La Fédération Force Ouvrière de l’Equipement, de l’Environnement, des Transports et des Services (FEETS-FO) condamne fermement l’agression dont ont été victime des agents de l’ONCFS dans l’exercice de leurs fonctions le 25/08/17 à Auzat (09) et apporte son soutien aux personnels concernés. Des individus ont proférés des menaces de morts et tirés des dizaines de coups de fusil alors qu’ils intervenaient pour une expertise des dommages liés à l’ours.

La FEETS-FO prend acte de la réaction de l’établissement qui doit porter plainte et du ministère qui a apporté son soutien.

Cette nouvelle agression s’inscrit dans un climat particulièrement tendu pour les corps de l’environnement qu’ils soient à l’ONCFS, l’AFB ou dans les Parcs nationaux.
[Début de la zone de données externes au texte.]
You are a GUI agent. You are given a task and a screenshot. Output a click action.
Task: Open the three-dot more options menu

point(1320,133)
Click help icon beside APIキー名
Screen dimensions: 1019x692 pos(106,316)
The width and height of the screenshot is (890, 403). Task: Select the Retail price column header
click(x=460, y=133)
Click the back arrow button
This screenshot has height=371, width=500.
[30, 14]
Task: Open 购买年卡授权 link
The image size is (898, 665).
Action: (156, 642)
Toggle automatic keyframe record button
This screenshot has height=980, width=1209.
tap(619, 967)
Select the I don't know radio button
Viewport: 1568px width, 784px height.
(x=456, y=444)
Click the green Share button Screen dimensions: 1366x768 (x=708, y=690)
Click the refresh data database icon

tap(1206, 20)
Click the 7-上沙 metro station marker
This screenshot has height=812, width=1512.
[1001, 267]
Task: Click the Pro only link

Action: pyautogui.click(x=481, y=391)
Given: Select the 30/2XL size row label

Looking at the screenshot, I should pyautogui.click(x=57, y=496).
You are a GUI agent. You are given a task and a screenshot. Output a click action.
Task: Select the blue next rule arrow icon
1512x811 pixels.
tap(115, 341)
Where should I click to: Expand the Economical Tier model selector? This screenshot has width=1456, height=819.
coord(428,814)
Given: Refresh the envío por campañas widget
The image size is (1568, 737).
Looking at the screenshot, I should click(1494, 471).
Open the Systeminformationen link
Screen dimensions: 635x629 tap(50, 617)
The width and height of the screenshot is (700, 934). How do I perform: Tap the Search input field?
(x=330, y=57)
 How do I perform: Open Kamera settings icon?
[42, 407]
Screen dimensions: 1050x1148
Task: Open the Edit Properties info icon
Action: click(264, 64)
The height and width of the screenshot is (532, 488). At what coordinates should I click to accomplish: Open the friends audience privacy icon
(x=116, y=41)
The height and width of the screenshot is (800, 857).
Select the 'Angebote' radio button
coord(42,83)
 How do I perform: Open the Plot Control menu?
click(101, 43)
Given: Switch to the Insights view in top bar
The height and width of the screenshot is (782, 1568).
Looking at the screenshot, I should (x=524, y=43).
La FEETS-FO exige que chaque agression y compris verbale contre les agents de l’environnement fasse l’objet d’un dépôt de plainte de l’autorité administrative de l’agent. Le Ministre de l’écologie doit prendre la mesure des difficultés récurrentes rencontrées par les agents dans l’exercice de leurs missions de service public de l’environnement et arrêter des dispositions pour préserver les agents.

La problématique "grand prédateur" met en première ligne les agents du corps de l'environnement. Le contexte étant conflictuel car extrêmement politisé les personnels de l'ONCFS et des parcs nationaux sont souvent les seuls représentant de l'administration sur le terrain, en prise direct avec le monde pastoral et agricole.

Plus globalement cette agression dont les agents sont victimes pose plus largement le problème de la gestion politique du dossier "grand prédateur" en France. La préservation de la biodiversité et le maintien d'espèces emblématiques telles que le loup et l'ours implique des efforts financiers de la puissance publique pour que la pression économique soit supportée par la collectivité et non par quelques éleveurs. A contrario il n'est pas admissible que certains éleveurs, par positionnement politique, soient indemnisés pour leurs pertes alors qu'il refuse de mettre en place des mesures de protection de leur troupeau.

Les agents du corps de l'environnement ne doivent pas être les otages d'un dossier politique et partir en montagne, dans l'exercice de leurs missions, avec la peur au ventre.

Par ailleurs, le Comité d’Hygiène, de Sécurité et des Conditions de Travail Ministériel (CHSCT-M) doit être saisi de cette problématique commune à plusieurs services et établissements publics.